---- PAGE EXTRACT

I proved to myself time and time again that I could neither control nor moderate my alcohol intake, even when threatening myself with long term enforced sobriety as a consequence should I breakthrough latest rules. .
Eventually I admitted I had to stop drinking completely and acknowledge that failure was not an option.
The early days were far from easy but what a transformation. As the fog and fuzz lifted my brain sprang into life. Thoughts and feelings poured out, making up for lost time, and I spent time scribbling them down in various notebooks and eventually a blog. Writing served both as an outlet for this undamped emotion and as a reminder to me of how bad it had been, how far I’d come.
I wrote my list of shame too, which detailed various drunken events I remained mortified by. Some I could hardly bear to write down, as writing made it undoubtedly real and impossible to ignore.
My day now continued past 5pm and I had many more free hours which saw my productivity soar. I cooked, baked, chatted and drove without resentment. I had nights out without a price to pay the next day. Life was exciting, suddenly full of real possibilities as opposed to vague drunken ideals.

--------

§ **CHALLENGE A**:
List the activities the sobriety account says the writer did without resentment.
§ **CHALLENGE B**:
In the sobriety account, where did the writer record the thoughts and feelings that poured out?

---- STORED DATA

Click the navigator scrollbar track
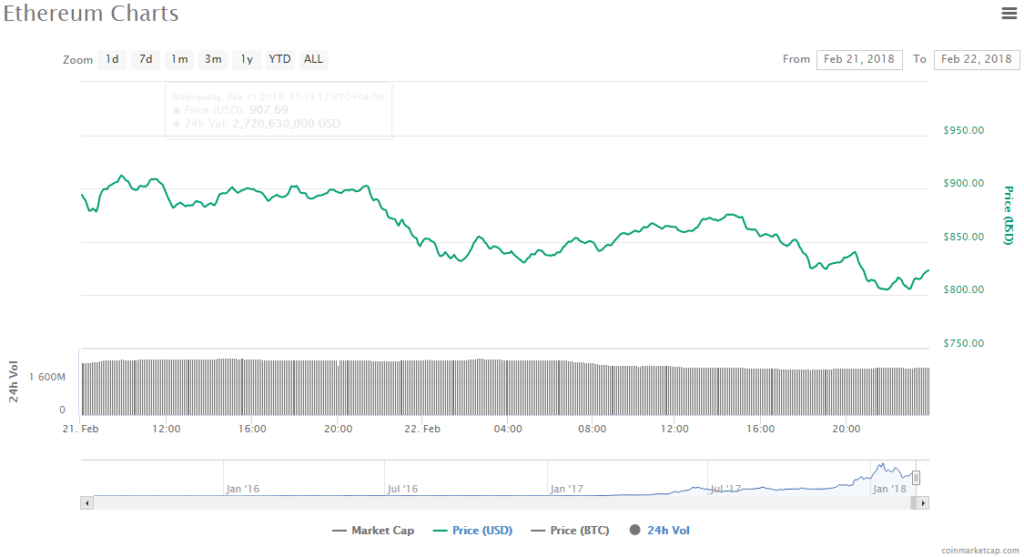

--------

§ **WRITTEN REPLY A**:
Cooked, baked, chatted, drove

§ **WRITTEN REPLY B**:
In various notebooks and eventually a blog.